→ Data extracts:

—————

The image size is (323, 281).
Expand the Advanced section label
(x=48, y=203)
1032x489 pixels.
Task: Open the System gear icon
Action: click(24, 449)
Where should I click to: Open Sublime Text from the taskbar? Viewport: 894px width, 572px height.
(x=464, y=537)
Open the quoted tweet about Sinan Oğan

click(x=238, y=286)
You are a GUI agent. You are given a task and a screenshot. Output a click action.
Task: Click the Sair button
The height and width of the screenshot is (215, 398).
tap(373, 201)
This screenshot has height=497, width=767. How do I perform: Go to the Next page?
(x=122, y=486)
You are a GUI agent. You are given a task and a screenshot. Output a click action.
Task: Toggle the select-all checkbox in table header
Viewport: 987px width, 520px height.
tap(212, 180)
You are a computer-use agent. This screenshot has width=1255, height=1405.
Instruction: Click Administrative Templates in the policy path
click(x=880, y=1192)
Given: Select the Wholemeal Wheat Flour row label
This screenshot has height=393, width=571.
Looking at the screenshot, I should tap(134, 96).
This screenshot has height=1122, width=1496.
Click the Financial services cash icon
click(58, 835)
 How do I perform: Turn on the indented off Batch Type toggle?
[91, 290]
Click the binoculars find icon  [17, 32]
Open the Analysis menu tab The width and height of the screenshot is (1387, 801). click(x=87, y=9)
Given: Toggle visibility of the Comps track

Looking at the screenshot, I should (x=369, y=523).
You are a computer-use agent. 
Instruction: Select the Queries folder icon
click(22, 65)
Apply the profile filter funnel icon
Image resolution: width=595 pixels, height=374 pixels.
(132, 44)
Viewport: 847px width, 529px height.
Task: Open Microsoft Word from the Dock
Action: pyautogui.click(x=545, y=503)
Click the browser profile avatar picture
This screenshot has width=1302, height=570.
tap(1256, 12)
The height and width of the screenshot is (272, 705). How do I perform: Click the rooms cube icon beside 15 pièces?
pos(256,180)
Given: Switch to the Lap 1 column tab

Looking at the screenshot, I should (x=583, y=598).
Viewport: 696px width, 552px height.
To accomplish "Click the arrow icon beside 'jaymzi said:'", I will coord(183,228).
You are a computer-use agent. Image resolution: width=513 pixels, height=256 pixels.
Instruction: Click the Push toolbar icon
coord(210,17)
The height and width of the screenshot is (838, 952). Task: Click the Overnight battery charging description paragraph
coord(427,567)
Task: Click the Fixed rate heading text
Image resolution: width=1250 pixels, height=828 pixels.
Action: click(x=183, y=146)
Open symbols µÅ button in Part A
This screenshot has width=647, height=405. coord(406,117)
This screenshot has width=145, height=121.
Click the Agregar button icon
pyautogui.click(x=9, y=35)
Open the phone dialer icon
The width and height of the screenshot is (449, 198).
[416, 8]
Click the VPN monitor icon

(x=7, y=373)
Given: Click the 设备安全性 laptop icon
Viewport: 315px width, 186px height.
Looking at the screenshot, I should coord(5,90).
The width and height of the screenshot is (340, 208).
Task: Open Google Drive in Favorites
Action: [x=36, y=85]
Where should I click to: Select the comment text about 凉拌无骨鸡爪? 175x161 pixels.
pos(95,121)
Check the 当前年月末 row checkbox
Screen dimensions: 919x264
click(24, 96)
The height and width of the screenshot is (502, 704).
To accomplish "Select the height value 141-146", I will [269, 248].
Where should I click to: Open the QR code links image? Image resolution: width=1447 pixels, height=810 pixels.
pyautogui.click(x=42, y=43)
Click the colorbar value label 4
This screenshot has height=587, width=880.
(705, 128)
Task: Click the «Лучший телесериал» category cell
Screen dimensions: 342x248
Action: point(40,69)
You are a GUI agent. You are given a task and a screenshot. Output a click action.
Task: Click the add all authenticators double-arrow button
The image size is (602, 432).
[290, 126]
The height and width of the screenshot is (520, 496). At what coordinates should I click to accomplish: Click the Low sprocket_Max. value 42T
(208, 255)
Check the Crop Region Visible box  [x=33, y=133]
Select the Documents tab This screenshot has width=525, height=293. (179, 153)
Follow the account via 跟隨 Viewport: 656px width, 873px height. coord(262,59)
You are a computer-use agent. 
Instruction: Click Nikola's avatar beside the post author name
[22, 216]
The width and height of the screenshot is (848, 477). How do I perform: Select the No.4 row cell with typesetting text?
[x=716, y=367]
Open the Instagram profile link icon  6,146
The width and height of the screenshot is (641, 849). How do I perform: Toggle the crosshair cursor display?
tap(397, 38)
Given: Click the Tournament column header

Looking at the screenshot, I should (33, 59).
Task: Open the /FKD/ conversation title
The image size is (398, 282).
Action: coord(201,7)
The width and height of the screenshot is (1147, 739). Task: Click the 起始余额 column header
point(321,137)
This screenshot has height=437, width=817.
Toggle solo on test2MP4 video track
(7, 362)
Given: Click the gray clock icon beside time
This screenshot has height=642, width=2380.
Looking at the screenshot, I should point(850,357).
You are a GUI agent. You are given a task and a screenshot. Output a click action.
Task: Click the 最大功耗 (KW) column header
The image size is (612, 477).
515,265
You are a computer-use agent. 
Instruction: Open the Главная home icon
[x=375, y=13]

—————

→ What to do:
None of the records may be omitted; each is to be printed exactly.

→ Answer section:
The image size is (323, 281).
Expand the Advanced section label
(x=48, y=203)
1032x489 pixels.
Task: Open the System gear icon
Action: click(24, 449)
Where should I click to: Open Sublime Text from the taskbar? Viewport: 894px width, 572px height.
(x=464, y=537)
Open the quoted tweet about Sinan Oğan

click(x=238, y=286)
You are a GUI agent. You are given a task and a screenshot. Output a click action.
Task: Click the Sair button
The height and width of the screenshot is (215, 398).
tap(373, 201)
This screenshot has height=497, width=767. How do I perform: Go to the Next page?
(x=122, y=486)
You are a GUI agent. You are given a task and a screenshot. Output a click action.
Task: Toggle the select-all checkbox in table header
Viewport: 987px width, 520px height.
tap(212, 180)
You are a computer-use agent. This screenshot has width=1255, height=1405.
Instruction: Click Administrative Templates in the policy path
click(x=880, y=1192)
Given: Select the Wholemeal Wheat Flour row label
This screenshot has height=393, width=571.
Looking at the screenshot, I should tap(134, 96).
This screenshot has height=1122, width=1496.
Click the Financial services cash icon
click(58, 835)
 How do I perform: Turn on the indented off Batch Type toggle?
[91, 290]
Click the binoculars find icon  [17, 32]
Open the Analysis menu tab The width and height of the screenshot is (1387, 801). click(x=87, y=9)
Given: Toggle visibility of the Comps track

Looking at the screenshot, I should (x=369, y=523).
You are a computer-use agent. 
Instruction: Select the Queries folder icon
click(22, 65)
Apply the profile filter funnel icon
Image resolution: width=595 pixels, height=374 pixels.
(132, 44)
Viewport: 847px width, 529px height.
Task: Open Microsoft Word from the Dock
Action: pyautogui.click(x=545, y=503)
Click the browser profile avatar picture
This screenshot has width=1302, height=570.
tap(1256, 12)
The height and width of the screenshot is (272, 705). How do I perform: Click the rooms cube icon beside 15 pièces?
pos(256,180)
Given: Switch to the Lap 1 column tab

Looking at the screenshot, I should (x=583, y=598).
Viewport: 696px width, 552px height.
To accomplish "Click the arrow icon beside 'jaymzi said:'", I will coord(183,228).
You are a computer-use agent. Image resolution: width=513 pixels, height=256 pixels.
Instruction: Click the Push toolbar icon
coord(210,17)
The height and width of the screenshot is (838, 952). Task: Click the Overnight battery charging description paragraph
coord(427,567)
Task: Click the Fixed rate heading text
Image resolution: width=1250 pixels, height=828 pixels.
Action: click(x=183, y=146)
Open symbols µÅ button in Part A
This screenshot has width=647, height=405. coord(406,117)
This screenshot has width=145, height=121.
Click the Agregar button icon
pyautogui.click(x=9, y=35)
Open the phone dialer icon
The width and height of the screenshot is (449, 198).
[416, 8]
Click the VPN monitor icon

(x=7, y=373)
Given: Click the 设备安全性 laptop icon
Viewport: 315px width, 186px height.
Looking at the screenshot, I should coord(5,90).
The width and height of the screenshot is (340, 208).
Task: Open Google Drive in Favorites
Action: [x=36, y=85]
Where should I click to: Select the comment text about 凉拌无骨鸡爪? 175x161 pixels.
pos(95,121)
Check the 当前年月末 row checkbox
Screen dimensions: 919x264
click(24, 96)
The height and width of the screenshot is (502, 704).
To accomplish "Select the height value 141-146", I will [269, 248].
Where should I click to: Open the QR code links image? Image resolution: width=1447 pixels, height=810 pixels.
pyautogui.click(x=42, y=43)
Click the colorbar value label 4
This screenshot has height=587, width=880.
(705, 128)
Task: Click the «Лучший телесериал» category cell
Screen dimensions: 342x248
Action: point(40,69)
You are a GUI agent. You are given a task and a screenshot. Output a click action.
Task: Click the add all authenticators double-arrow button
The image size is (602, 432).
[290, 126]
The height and width of the screenshot is (520, 496). At what coordinates should I click to accomplish: Click the Low sprocket_Max. value 42T
(208, 255)
Check the Crop Region Visible box  [x=33, y=133]
Select the Documents tab This screenshot has width=525, height=293. (179, 153)
Follow the account via 跟隨 Viewport: 656px width, 873px height. coord(262,59)
You are a computer-use agent. 
Instruction: Click Nikola's avatar beside the post author name
[22, 216]
The width and height of the screenshot is (848, 477). How do I perform: Select the No.4 row cell with typesetting text?
[x=716, y=367]
Open the Instagram profile link icon  6,146
The width and height of the screenshot is (641, 849). How do I perform: Toggle the crosshair cursor display?
tap(397, 38)
Given: Click the Tournament column header

Looking at the screenshot, I should (33, 59).
Task: Open the /FKD/ conversation title
The image size is (398, 282).
Action: coord(201,7)
The width and height of the screenshot is (1147, 739). Task: Click the 起始余额 column header
point(321,137)
This screenshot has height=437, width=817.
Toggle solo on test2MP4 video track
(7, 362)
Given: Click the gray clock icon beside time
This screenshot has height=642, width=2380.
Looking at the screenshot, I should point(850,357).
You are a GUI agent. You are given a task and a screenshot. Output a click action.
Task: Click the 最大功耗 (KW) column header
The image size is (612, 477).
515,265
You are a computer-use agent. 
Instruction: Open the Главная home icon
[x=375, y=13]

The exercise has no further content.